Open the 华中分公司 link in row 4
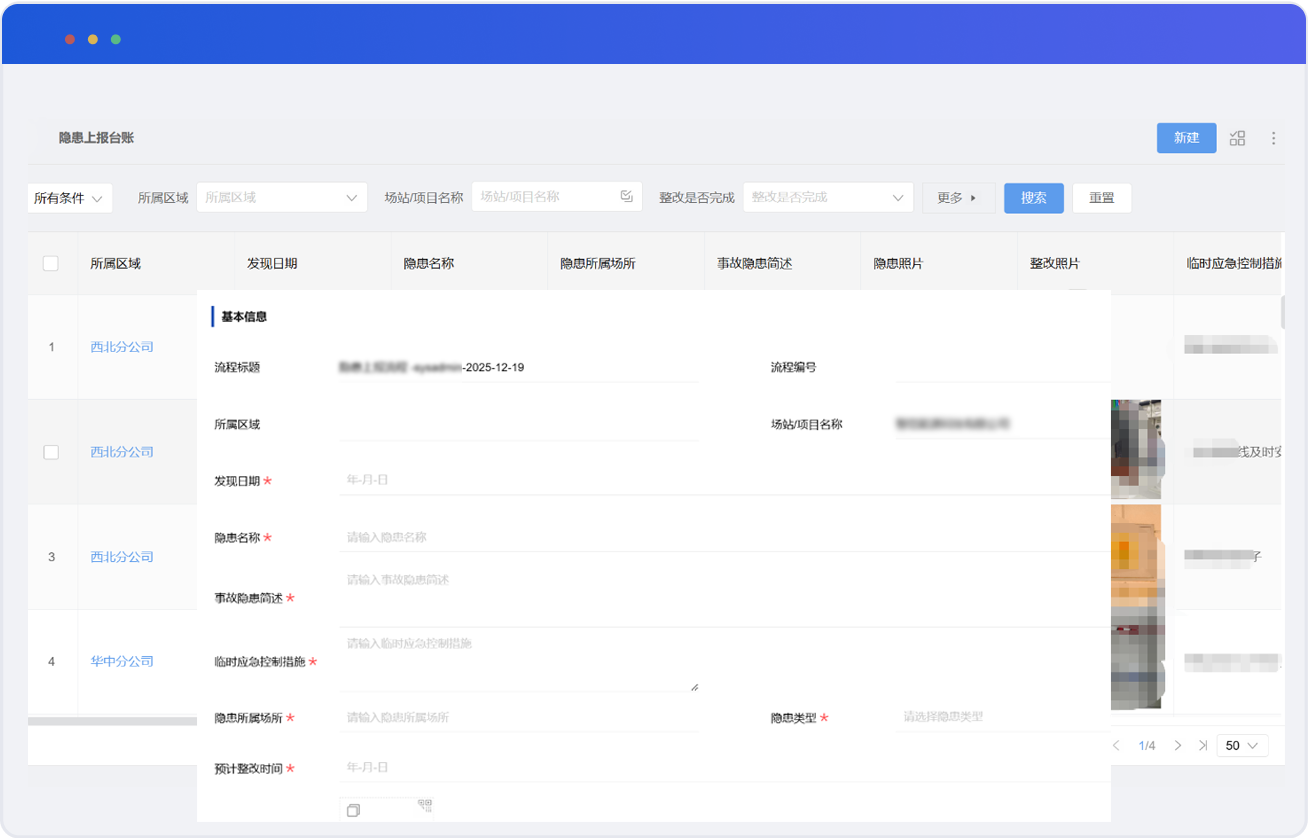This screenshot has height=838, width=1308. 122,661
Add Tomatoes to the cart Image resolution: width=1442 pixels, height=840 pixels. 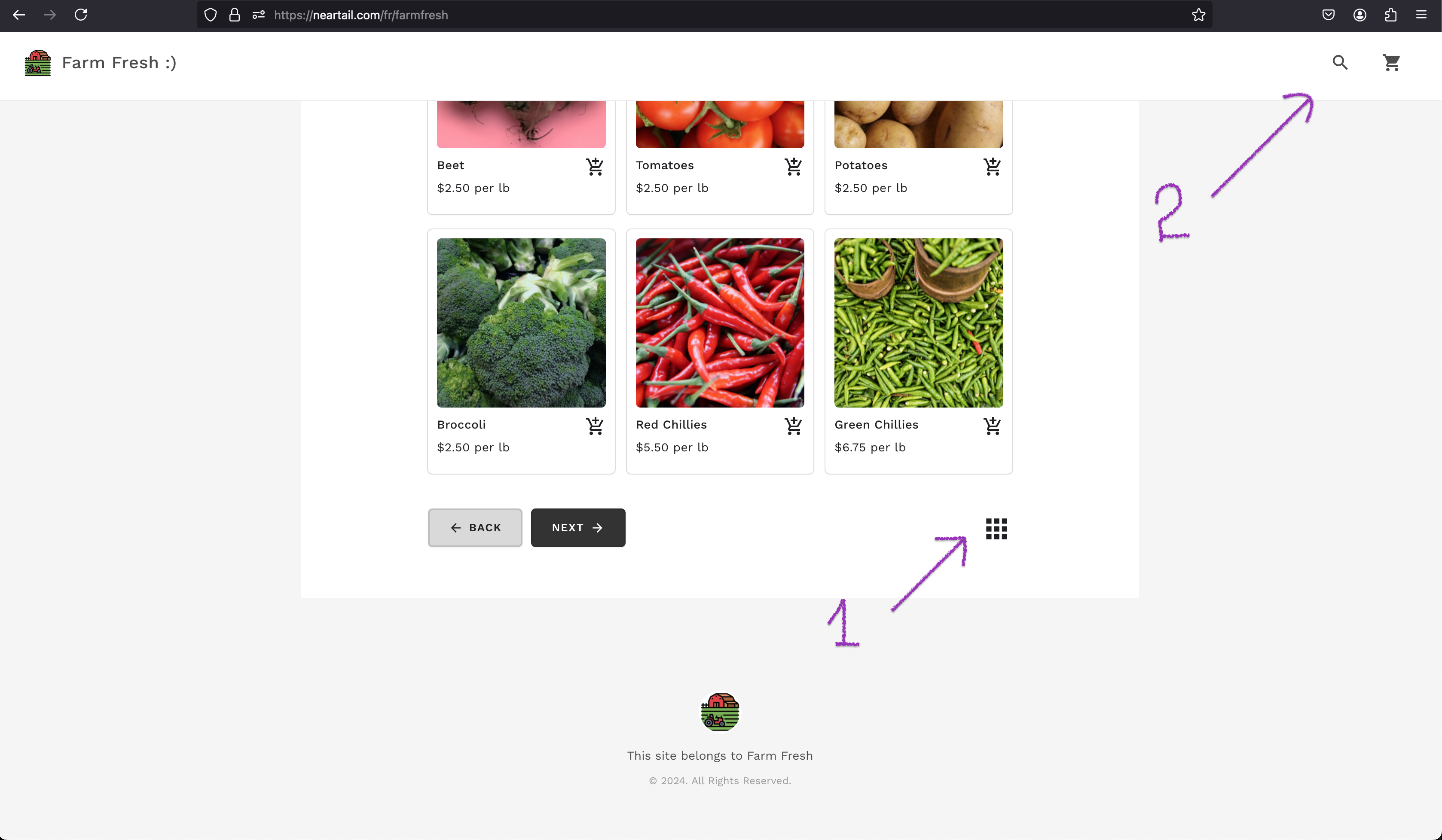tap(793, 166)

---

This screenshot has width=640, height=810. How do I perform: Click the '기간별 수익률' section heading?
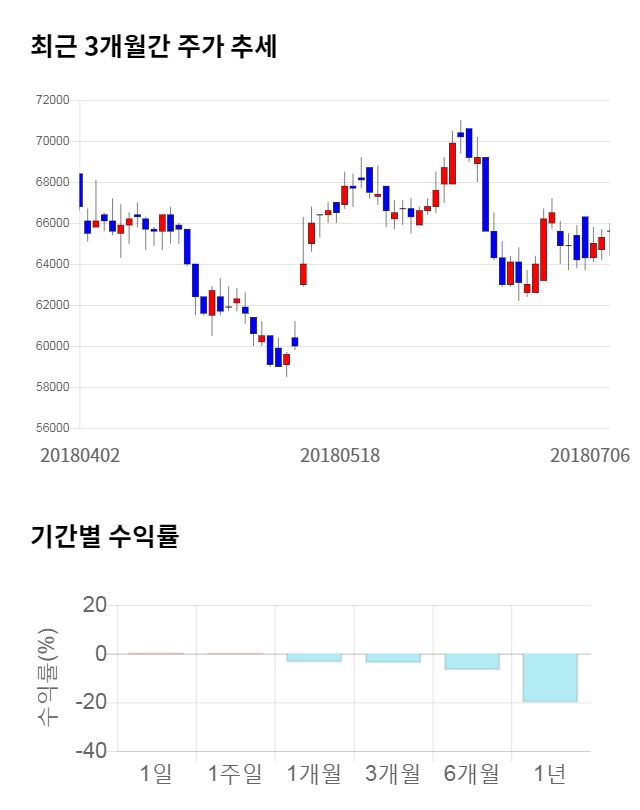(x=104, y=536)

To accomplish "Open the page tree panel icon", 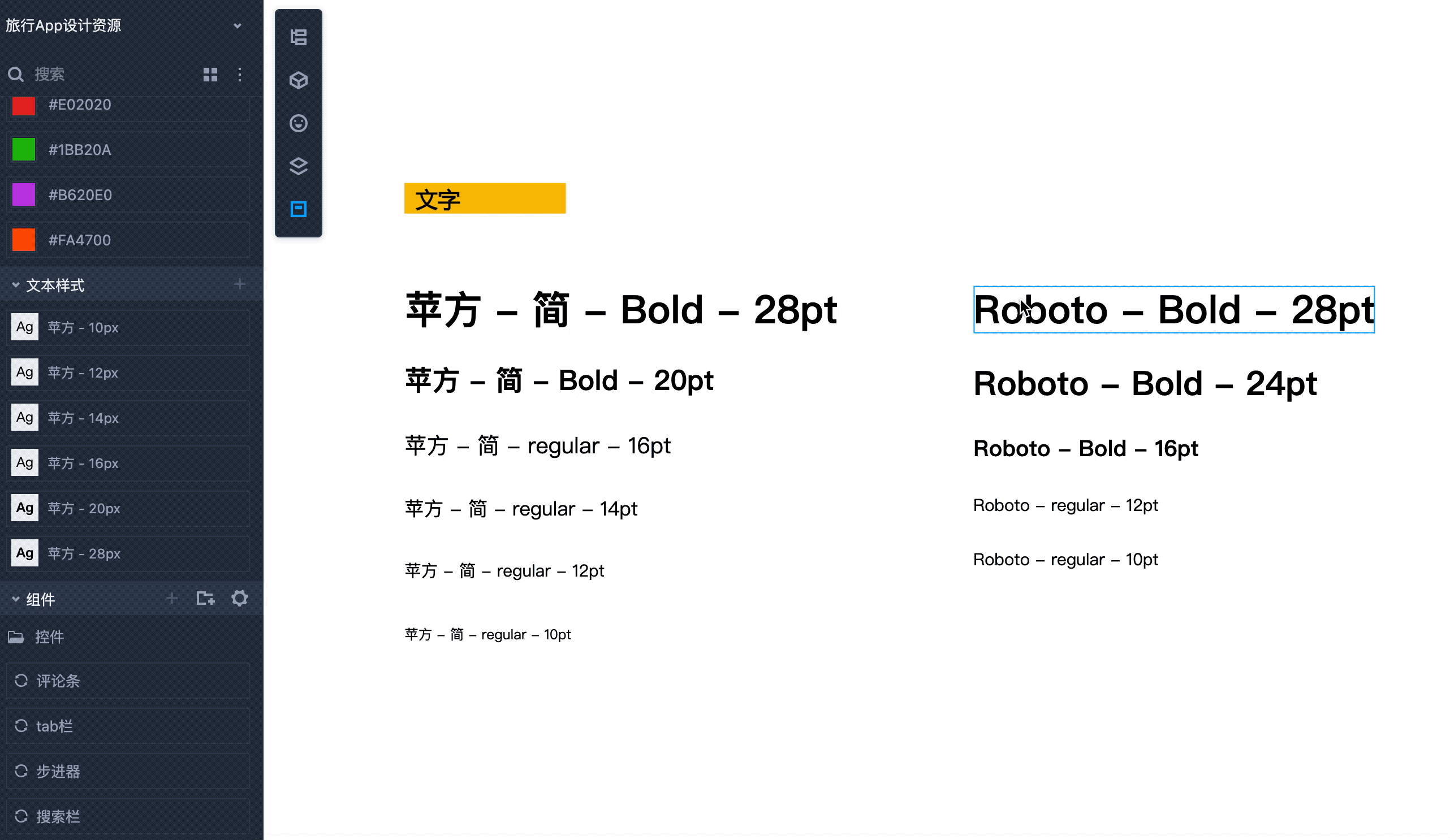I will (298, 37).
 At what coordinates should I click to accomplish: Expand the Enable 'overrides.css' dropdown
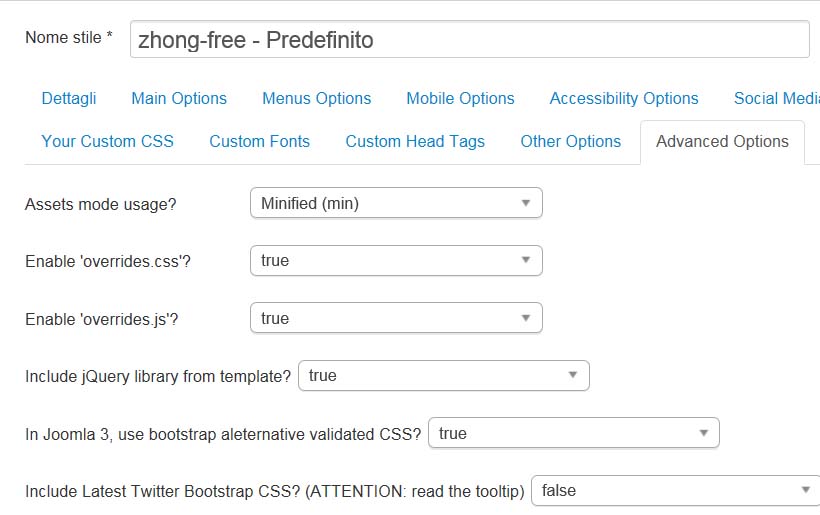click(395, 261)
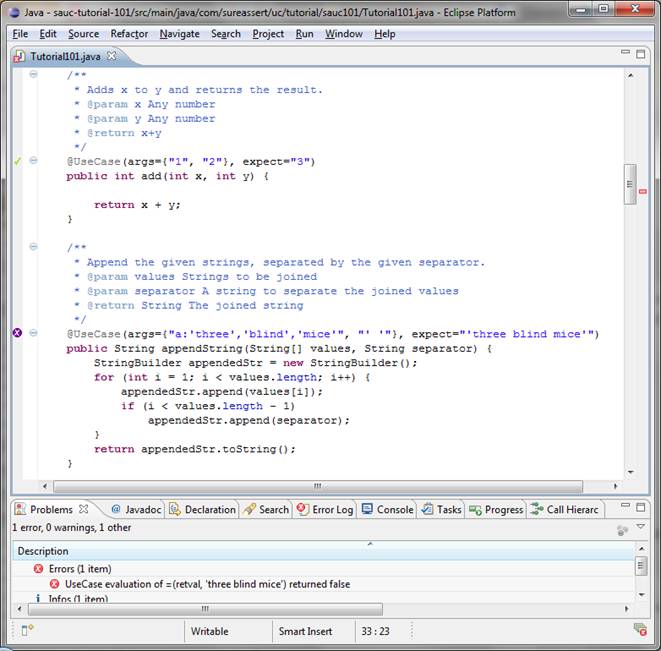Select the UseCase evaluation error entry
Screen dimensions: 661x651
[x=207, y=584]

--

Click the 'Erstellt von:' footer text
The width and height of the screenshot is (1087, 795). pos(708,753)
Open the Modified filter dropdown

[Task directions]:
Please output the lines of the listing above that fall in the stretch from the one with "Click the 'Erstellt von:' footer text" through the one with "Open the Modified filter dropdown", exactly and only those.

[Task solution]:
Click the 'Erstellt von:' footer text
The width and height of the screenshot is (1087, 795). pos(708,753)
Open the Modified filter dropdown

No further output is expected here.